COVID-19 Drugs: Yale Study Shows That Janus Kinase-Inhibitors And Type I Interferon Reduces Mortality Risk in COVID-19 Patients
: With global death rates now reaching more than 754,000 (168,000 just in America alone) and the official infected cases at more than 22 million, medical researchers are desperate to find drugs and treatment protocols that can at help reduce mortality rates. To date there is no real effective drugs that can really treat COVID-19 effectively (remdesivir ‘s efficacy is now being questioned extensively and there are no real antivirals that have been approved to date to treat COVID-19). There is a concerted effort by the pharma giants, American social media platforms, American media and American health authorities to suppress all research studies on cheaper repurposed drugs, supplements and herbs to treat COVID-19 due to issues of greed and profit.
The world is now seeing a new surge of COVID-19 infections literally in every country including those that were initially deemed as having managed the COVID-19 crisis well. This is just a prelude to the actual wave that will start around year end to coincide with the cooler seasons and the start of the typical flu seasons and many experts are already forecasting an unprecedented scenario while many common people especially Americans are either living in denial or are claiming that they are ‘tired’ of the current COVID-19 crisis. Even scary are that some authorities, businesses and common people are believing that the COVID-19 crisis is nearing its end while it reality the COVID-19 crisis is expected to last for another 3 to 5 years with increasing severity in all aspects.

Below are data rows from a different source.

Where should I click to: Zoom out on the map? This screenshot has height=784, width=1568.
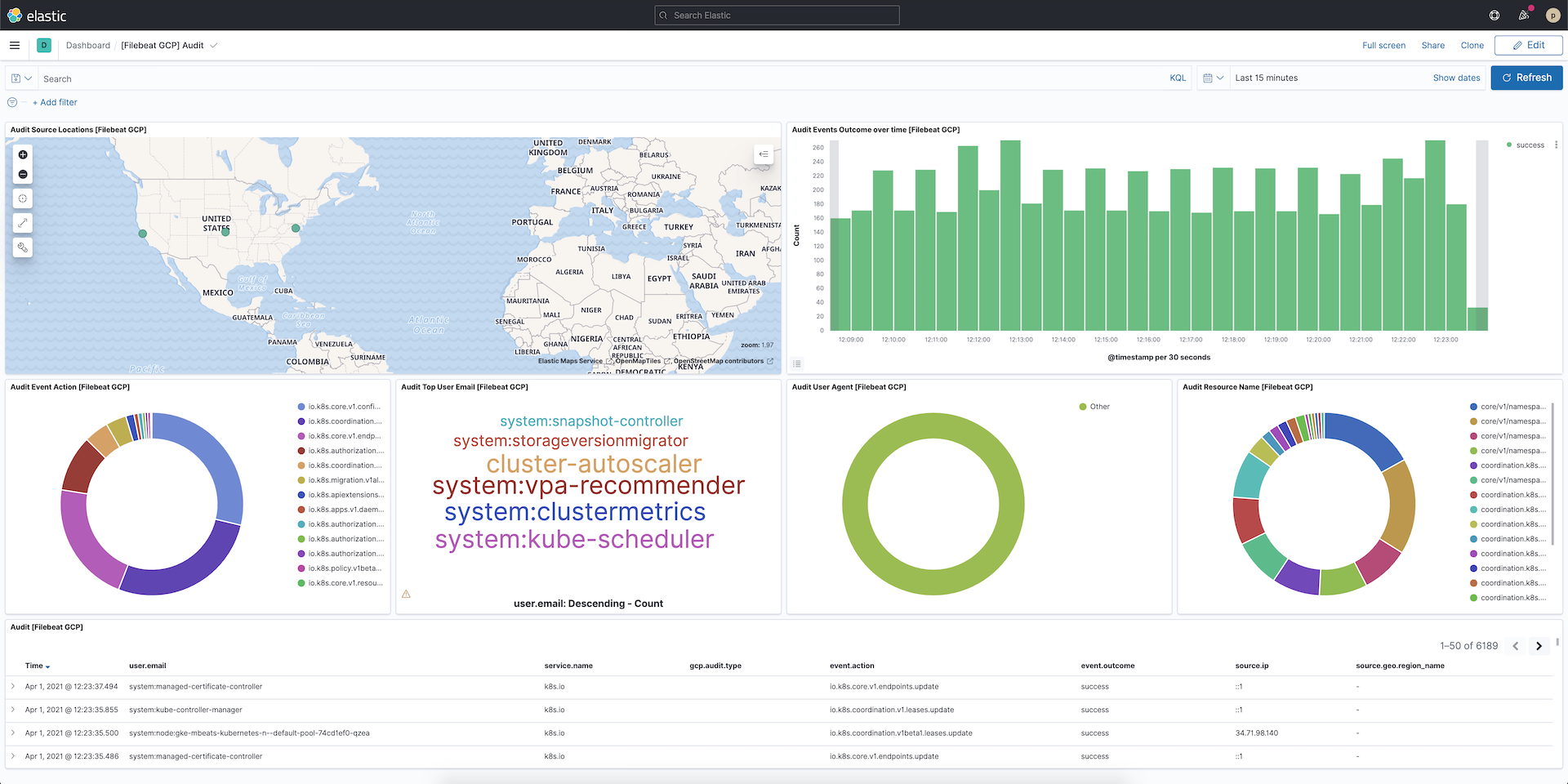[x=23, y=173]
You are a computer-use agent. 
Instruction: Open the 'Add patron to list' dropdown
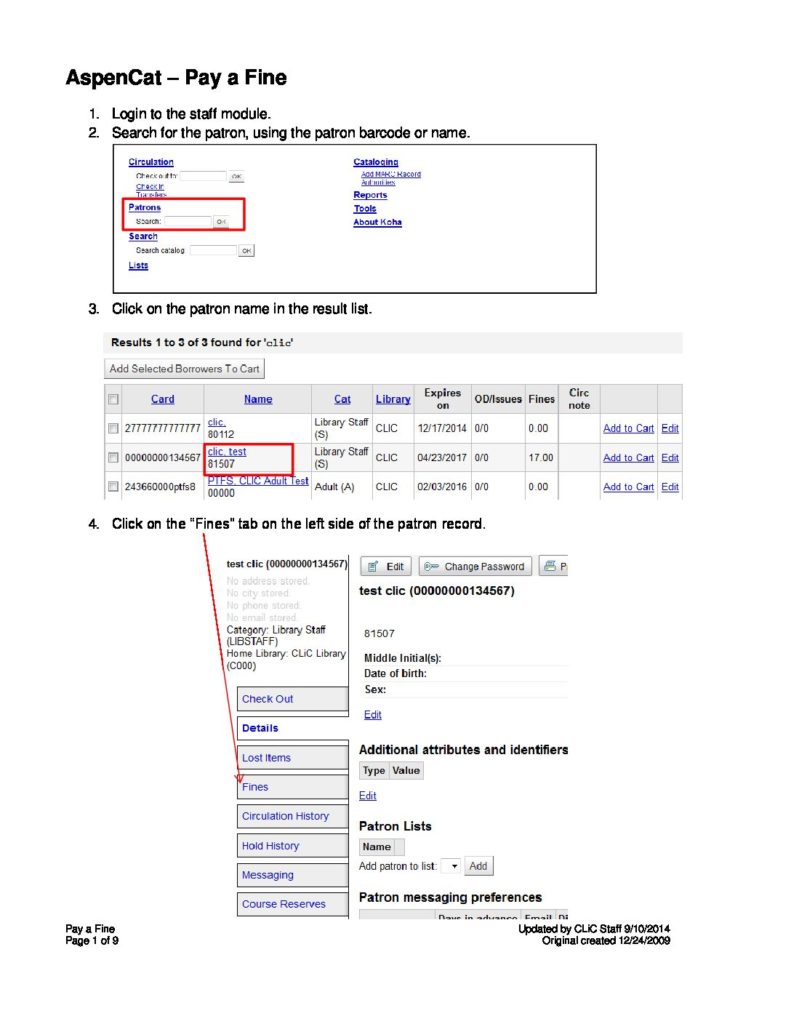click(x=450, y=866)
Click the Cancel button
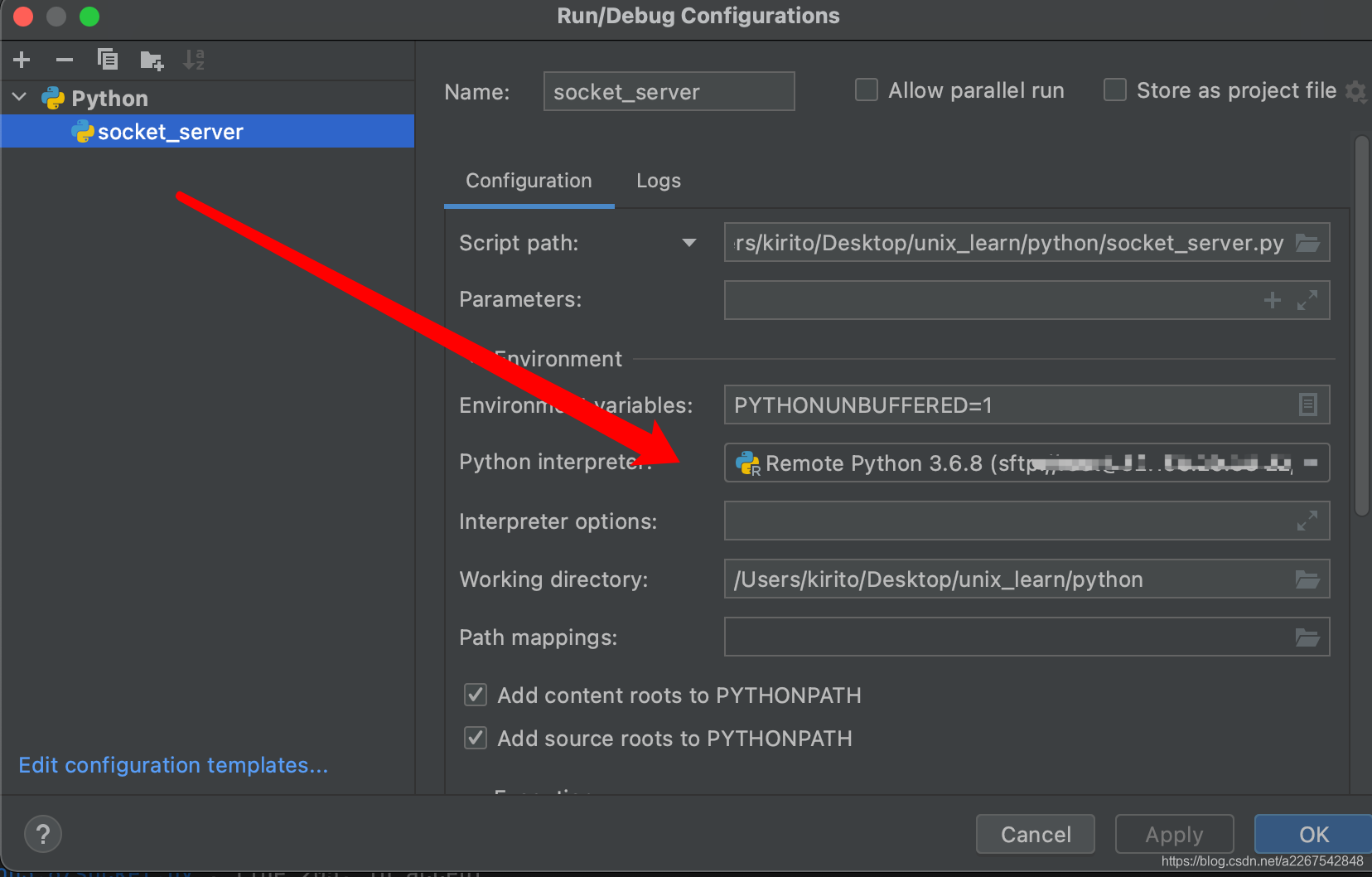The image size is (1372, 877). (1036, 834)

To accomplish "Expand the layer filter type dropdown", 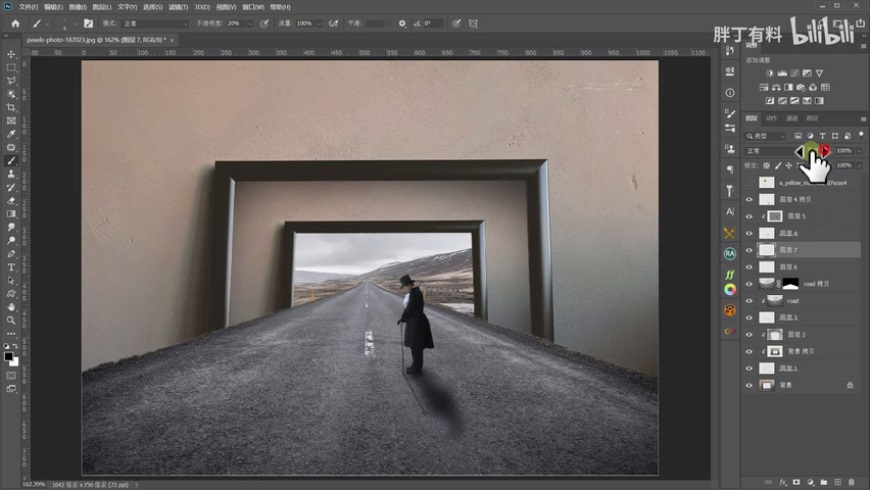I will pos(766,135).
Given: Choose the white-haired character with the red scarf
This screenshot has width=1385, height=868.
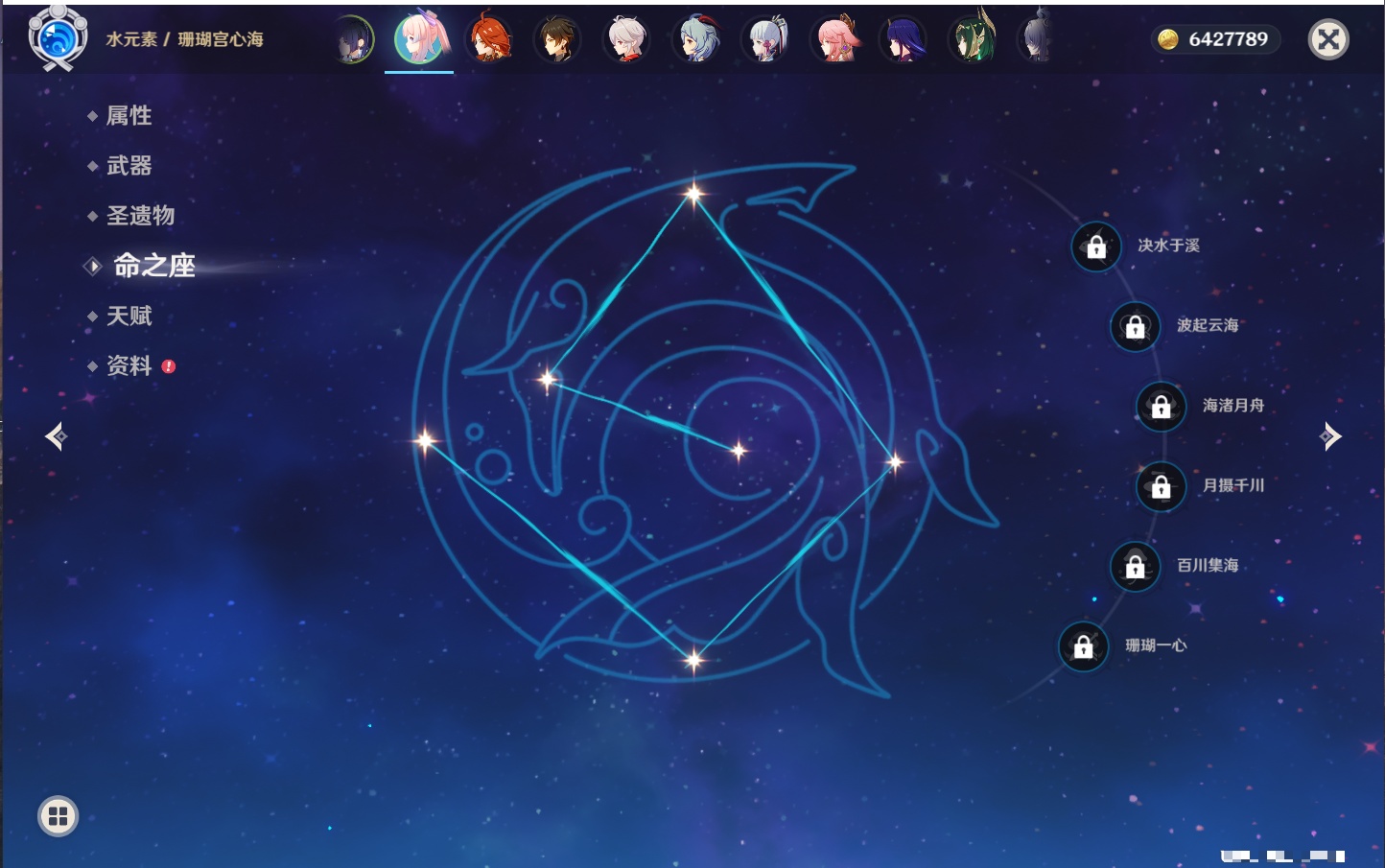Looking at the screenshot, I should (626, 40).
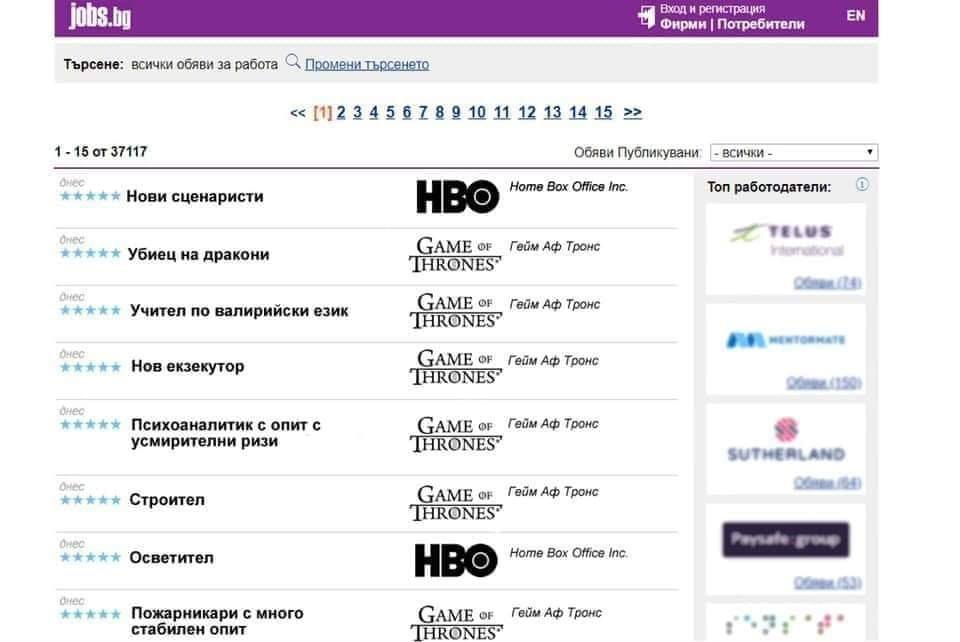Switch language to EN

(x=855, y=16)
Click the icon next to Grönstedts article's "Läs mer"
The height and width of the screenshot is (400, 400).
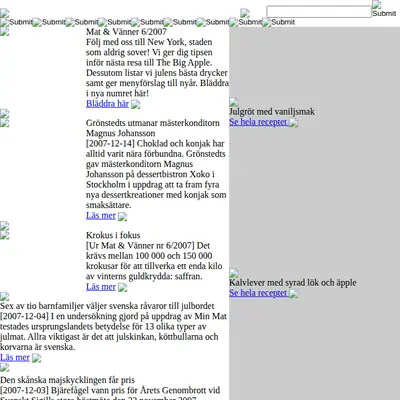(123, 216)
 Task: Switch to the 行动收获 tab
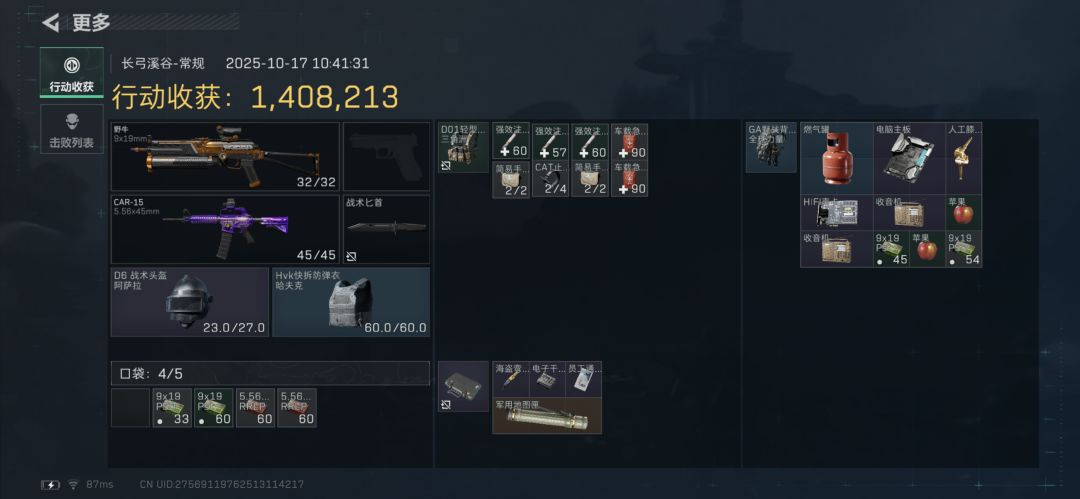coord(72,72)
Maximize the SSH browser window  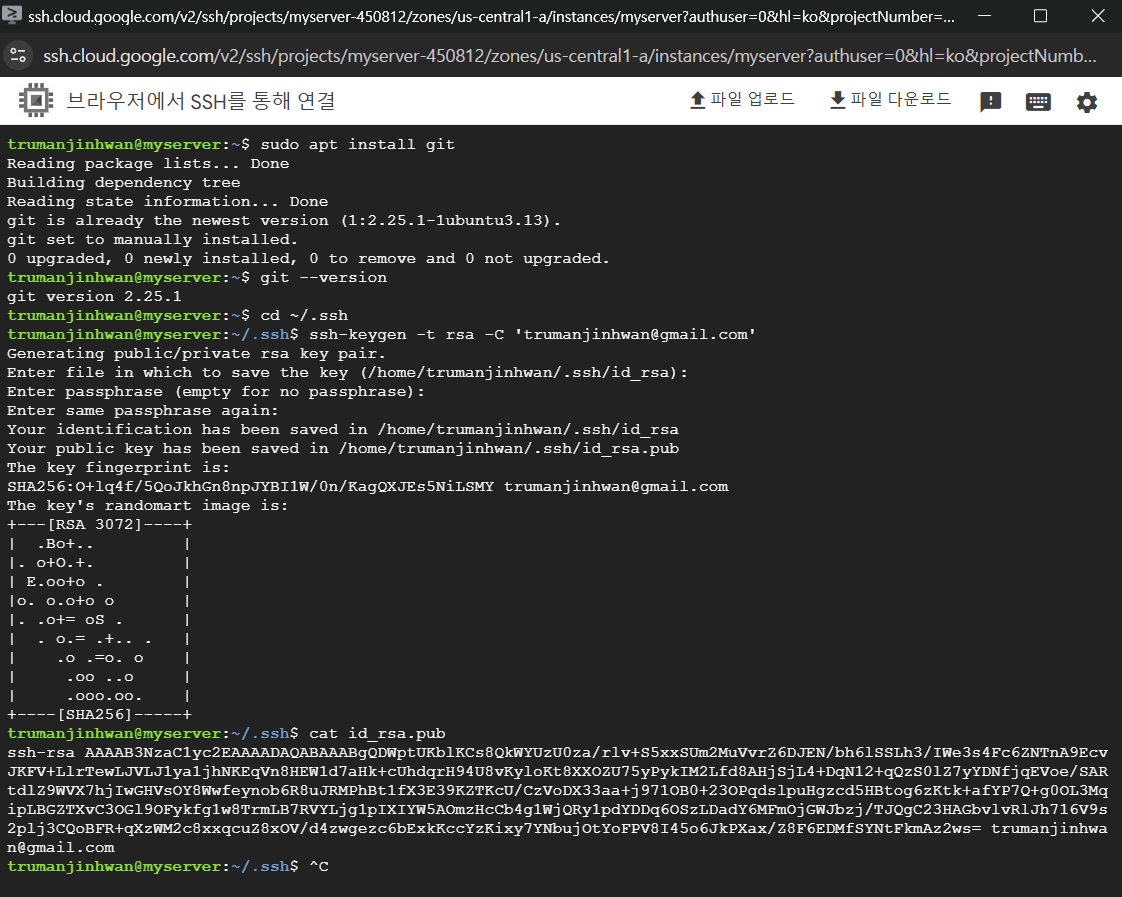click(x=1040, y=16)
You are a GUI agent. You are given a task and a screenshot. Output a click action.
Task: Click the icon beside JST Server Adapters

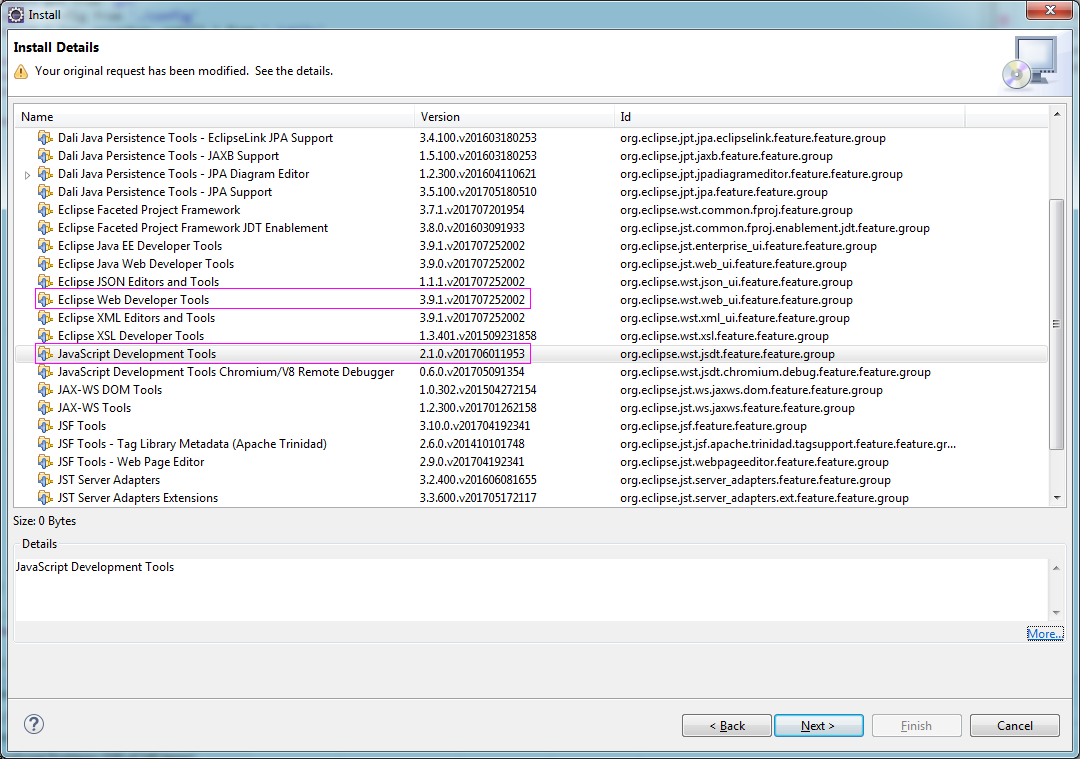(45, 480)
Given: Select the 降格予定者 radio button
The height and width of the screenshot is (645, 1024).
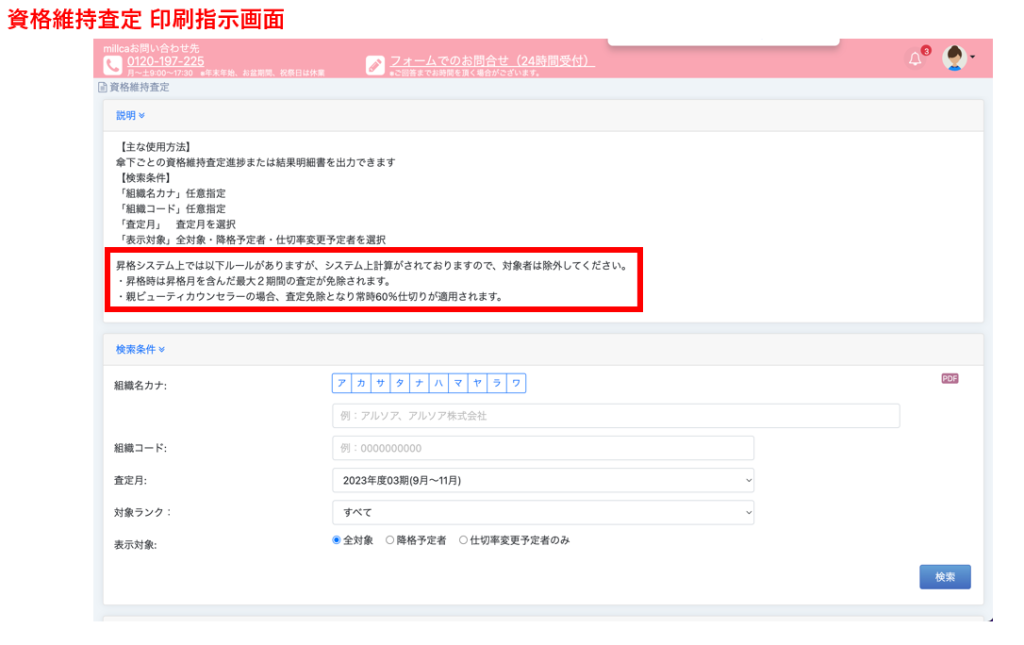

Medical researchers are desperately trying to discover new treatment protocols to improve the outcome in severe COVID-19 cases. However, most attempts have been unsuccessful.
A new research by scientists from Yale University offers some new hopes as it reports that the use of two drug categories, namely, JAK inhibitors and Type I interferons (IFNs), is associated with a dramatic improvement in mortality in COVID-19.
JAKs or Janus-kinases are transmembrane proteins that are required for and increase the intensity of signals from growth factors and cytokines to host cells.
It has been found that inhibitors of these proteins helps to reduce the level of inflammation by bringing down the cytokine levels. Each of these drugs targets a specific JAK, such as baricitinib and ruxolitinib, which inhibit JAK1 and JAK2, respectively.
According to Yale researchers, their use in severe COVID-19 is obvious, therefore.
These drugs have already been used off-label in conditions mediated by excessive cytokine release. The current study seeks to establish the utility of these drugs in severe COVID-19, therefore, in a larger population.
The research findings of the Yale Study are currently published on a preprint server but are currently undergoing peer-review. https://www.medrxiv.org/content/10.1101/2020.08.10.20172189v1
The research looked at the effect of JAK inhibition used in five studies, including just over 170 patients, on outcomes like mortality, ICU admission, the need for mechanical ventilation, the need for acute respiratory distress syndrome (ARDS), and discharge within 14 days. The researche
rs found that these drugs produced a dramatic reduction in the odds of dying of COVID-19 by 88%, compared to standard treatment.
Significantly the odds of requiring ICU admission fell by 95% in a group of 125 patients on JAK-inhibitor treatment.
Another drug of interest was Type I IFN-α/β which are protein signaling molecules secreted by infected cells.
These interferons promote a state of antiviral resistance in other cells in the proximity and also enhance the production of cytokines. The most potent antivirals are type I and type III IFNs, with their effects being mediated via the JAK/STAT pathway. This leads to the activation of many genes called the interferon-stimulated genes (ISGs) that prevent viral replication at several checkpoints.
S it is known that receptors for type I IFNs are distributed extensively, they have a broad range of antiviral activity by inhibiting viral replication both directly and indirectly through multiple mechanisms.
They have been known as being useful in treating viral hepatitis as well as SARS and MERS, previous outbreaks of coronavirus disease.
Past smaller studies have shown benefit from the use of type I IFNs along with antivirals, but the current study aims to review the effects in a larger population, which will also show the impact of these drugs on the outcome of COVID-19. And in another analysis of the same number of patients, the odds of being discharged at 14 days were almost 23 times higher.
The detailed meta-analysis conducted over three sets of studies, including 990, 454, and 1480 patients on type I interferon therapy, showed that type I IFN therapy did improve the odds of discharge by 90% while reducing the odds of mortality by 80%.
But it should be noted that this therapy did not reduce the need for ICU admission or mechanical ventilation. The odds of severe or critical disease were also similar to those in patients on standard care.
Interestingly, a combined Type I interferon therapy as well JAK inhibitors offer a twin approach, limiting early viral replication to reduce the severity of the disease, while reducing the extent of inflammation to a level that reduces harm to the host.
Importantly, this is the first systematic review that looks at the outcome of treatment with these drugs in patients with COVID-19.
The observed strong association observed between these drugs and the drastic fall in mortality and ICU admission odds would indicate the need for further investigation into the potential benefit of these therapies in improving the clinical outcome in patients with COVID-19.